10 - Fasting and the Anglo-Saxon “Fish Event Horizon”
Published online by Cambridge University Press: 14 February 2023
Summary
Many of the foods known to the Anglo-Saxons remained the same throughout the Anglo-Saxon period. Studies of fauna note changes from settlement to settlement and period to period, but they generally report more or less beef, pork, or mutton. Animal bones are among the factors that reflect settlement wealth. Older animals were killed for consumption when they became less efficient at traction, the chief task they performed. Butchery of young animals is evidence that their value as food exceeded their work capacity – obviously a sign of wealth. Anomalies in patterns of animal bone distribution that show a preponderance of one species are taken as indications of high status. At the East Anglian site of Wicken Bonhunt, there was a high proportion of pig bones; Wicken Bonhunt might have been a market or perhaps a royal farm. Another sign of a site’s status is the presence of fish bones. Delicate and difficult to transport and store, fish are no ordinary food. Whether from marine or freshwater sources, fish were not a constant factor in the Anglo-Saxon diet.

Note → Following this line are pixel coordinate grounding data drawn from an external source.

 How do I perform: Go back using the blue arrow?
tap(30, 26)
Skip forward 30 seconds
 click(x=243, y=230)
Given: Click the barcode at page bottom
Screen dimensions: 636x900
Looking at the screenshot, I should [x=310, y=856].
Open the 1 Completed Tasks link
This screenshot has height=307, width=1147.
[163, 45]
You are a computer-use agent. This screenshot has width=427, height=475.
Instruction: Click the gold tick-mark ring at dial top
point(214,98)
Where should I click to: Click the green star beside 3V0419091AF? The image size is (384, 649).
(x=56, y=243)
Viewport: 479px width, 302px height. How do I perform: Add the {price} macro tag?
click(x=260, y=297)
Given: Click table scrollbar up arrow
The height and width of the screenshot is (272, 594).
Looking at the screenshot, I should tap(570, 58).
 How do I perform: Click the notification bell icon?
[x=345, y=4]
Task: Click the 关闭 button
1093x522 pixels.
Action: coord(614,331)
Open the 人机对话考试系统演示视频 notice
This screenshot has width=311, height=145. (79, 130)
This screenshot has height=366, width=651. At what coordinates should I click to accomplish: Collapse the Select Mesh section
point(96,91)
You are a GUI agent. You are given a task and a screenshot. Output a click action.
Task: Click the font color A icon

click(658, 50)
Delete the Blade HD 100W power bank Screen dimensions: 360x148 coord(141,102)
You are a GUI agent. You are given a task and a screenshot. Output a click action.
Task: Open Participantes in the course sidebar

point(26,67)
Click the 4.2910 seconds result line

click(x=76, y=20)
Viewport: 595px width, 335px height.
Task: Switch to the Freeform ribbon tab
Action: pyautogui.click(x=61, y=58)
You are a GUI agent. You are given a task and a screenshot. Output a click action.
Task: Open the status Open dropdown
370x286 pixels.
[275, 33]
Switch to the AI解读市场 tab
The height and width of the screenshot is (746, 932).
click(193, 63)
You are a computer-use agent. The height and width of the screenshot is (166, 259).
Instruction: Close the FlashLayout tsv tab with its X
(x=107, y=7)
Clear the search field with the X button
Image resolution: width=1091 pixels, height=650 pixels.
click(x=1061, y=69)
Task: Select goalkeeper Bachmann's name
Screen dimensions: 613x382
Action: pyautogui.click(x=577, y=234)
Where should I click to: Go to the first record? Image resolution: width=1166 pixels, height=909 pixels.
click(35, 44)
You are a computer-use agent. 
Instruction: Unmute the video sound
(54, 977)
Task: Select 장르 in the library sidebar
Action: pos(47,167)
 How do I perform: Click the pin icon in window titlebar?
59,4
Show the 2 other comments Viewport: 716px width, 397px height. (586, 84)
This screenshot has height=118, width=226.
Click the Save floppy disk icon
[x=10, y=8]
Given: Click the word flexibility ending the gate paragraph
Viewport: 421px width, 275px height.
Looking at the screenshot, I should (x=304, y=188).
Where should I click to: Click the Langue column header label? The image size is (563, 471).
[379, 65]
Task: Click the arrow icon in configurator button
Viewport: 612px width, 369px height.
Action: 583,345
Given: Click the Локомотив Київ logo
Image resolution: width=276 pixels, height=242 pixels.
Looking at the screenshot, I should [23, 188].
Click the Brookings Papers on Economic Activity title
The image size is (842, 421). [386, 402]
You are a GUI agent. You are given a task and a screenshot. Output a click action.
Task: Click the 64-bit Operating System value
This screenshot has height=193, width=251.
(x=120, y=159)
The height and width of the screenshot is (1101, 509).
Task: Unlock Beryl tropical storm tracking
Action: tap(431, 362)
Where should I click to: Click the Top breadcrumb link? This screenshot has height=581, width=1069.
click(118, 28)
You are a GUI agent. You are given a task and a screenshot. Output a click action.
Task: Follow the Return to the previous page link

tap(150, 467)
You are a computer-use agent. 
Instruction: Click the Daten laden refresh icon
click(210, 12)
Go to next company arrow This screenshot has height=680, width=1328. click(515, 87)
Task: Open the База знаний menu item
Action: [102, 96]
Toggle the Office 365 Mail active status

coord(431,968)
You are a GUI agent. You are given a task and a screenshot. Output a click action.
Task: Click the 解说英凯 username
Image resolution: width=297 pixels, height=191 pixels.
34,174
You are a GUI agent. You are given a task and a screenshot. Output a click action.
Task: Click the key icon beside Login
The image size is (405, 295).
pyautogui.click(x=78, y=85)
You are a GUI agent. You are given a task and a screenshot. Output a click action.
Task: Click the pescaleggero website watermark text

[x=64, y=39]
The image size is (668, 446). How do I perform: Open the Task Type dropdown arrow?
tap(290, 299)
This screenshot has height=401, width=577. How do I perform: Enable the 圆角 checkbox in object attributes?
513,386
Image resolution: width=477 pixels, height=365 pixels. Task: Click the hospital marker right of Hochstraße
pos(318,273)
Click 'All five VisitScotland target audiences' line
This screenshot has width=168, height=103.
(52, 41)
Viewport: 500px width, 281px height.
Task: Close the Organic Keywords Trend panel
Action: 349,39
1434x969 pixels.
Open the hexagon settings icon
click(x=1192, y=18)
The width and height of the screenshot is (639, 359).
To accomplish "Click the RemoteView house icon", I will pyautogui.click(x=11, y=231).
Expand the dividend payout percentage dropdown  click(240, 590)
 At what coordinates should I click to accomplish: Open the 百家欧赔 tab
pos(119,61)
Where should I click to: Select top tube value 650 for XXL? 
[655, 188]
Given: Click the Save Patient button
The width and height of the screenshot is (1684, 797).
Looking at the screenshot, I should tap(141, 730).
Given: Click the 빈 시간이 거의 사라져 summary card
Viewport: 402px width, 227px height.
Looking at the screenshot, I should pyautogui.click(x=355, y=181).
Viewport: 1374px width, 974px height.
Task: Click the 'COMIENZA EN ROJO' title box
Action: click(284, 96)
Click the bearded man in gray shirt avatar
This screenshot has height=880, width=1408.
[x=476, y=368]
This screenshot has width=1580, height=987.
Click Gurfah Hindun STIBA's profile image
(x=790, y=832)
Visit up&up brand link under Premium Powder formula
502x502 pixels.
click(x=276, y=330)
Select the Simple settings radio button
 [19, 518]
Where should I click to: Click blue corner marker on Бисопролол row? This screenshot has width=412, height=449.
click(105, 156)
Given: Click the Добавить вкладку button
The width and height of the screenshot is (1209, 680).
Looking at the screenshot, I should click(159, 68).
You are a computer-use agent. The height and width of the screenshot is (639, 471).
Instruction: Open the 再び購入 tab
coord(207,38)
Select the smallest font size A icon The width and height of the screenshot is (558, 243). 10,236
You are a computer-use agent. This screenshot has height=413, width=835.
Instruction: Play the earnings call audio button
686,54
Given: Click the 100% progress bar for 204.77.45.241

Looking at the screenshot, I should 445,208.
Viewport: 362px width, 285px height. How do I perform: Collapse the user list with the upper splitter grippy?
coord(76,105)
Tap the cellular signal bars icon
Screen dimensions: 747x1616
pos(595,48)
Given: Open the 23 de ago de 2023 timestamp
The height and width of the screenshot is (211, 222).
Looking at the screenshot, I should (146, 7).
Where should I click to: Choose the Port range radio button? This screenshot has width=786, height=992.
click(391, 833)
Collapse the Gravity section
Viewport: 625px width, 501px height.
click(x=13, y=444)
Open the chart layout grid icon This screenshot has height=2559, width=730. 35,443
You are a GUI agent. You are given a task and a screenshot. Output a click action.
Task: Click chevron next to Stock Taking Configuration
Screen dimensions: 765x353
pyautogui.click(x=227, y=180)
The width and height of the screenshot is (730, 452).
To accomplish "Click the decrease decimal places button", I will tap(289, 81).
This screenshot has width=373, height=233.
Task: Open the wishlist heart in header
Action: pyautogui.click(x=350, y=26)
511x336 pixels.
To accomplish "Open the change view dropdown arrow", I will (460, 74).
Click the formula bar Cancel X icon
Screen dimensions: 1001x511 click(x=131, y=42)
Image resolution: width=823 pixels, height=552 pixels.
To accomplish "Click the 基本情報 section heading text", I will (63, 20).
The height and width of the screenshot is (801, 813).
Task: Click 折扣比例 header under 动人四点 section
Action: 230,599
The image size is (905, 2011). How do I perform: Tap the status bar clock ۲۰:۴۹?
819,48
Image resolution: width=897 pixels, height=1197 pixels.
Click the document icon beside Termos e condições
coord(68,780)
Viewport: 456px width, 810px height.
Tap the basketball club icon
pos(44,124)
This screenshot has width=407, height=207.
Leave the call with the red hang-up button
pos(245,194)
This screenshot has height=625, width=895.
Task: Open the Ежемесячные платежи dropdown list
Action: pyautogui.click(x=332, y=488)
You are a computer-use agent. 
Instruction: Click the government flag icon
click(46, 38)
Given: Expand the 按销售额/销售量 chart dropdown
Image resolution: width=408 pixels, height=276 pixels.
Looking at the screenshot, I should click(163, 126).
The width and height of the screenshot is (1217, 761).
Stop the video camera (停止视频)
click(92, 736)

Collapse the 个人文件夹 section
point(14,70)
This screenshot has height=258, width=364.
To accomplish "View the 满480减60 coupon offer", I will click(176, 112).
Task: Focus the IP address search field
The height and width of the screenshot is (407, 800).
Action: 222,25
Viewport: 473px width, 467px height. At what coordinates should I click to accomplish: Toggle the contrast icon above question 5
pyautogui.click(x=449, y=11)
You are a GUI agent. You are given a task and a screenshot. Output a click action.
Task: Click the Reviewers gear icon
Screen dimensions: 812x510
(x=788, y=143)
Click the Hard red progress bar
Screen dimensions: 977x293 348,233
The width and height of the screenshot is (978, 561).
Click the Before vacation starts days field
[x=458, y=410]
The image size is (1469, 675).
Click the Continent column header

The fish is an ancient Christian symbol, and much that has been written about fish has been connected to fasting. In the City of God Augustine commented on an acrostic that linked the first letters of five Greek words to form the Greek ichthus, which means fish. Augustine saw the fish as an allegory for Christ, who “was able to remain alive – that is, without sin – in the abyss of our mortal condition, in the depths, as it were, of the sea.” Fish have long been regarded as a fasting food, but were formerly seen as a luxury, as they were in Anglo-Saxon England and in the later Middle Ages. How can we reconcile this discrepancy? Arguments about the place of fish in relation to fasting present an opportunity to compare evidence from fish bone assemblies to texts that determined how and when the Anglo-Saxons fasted.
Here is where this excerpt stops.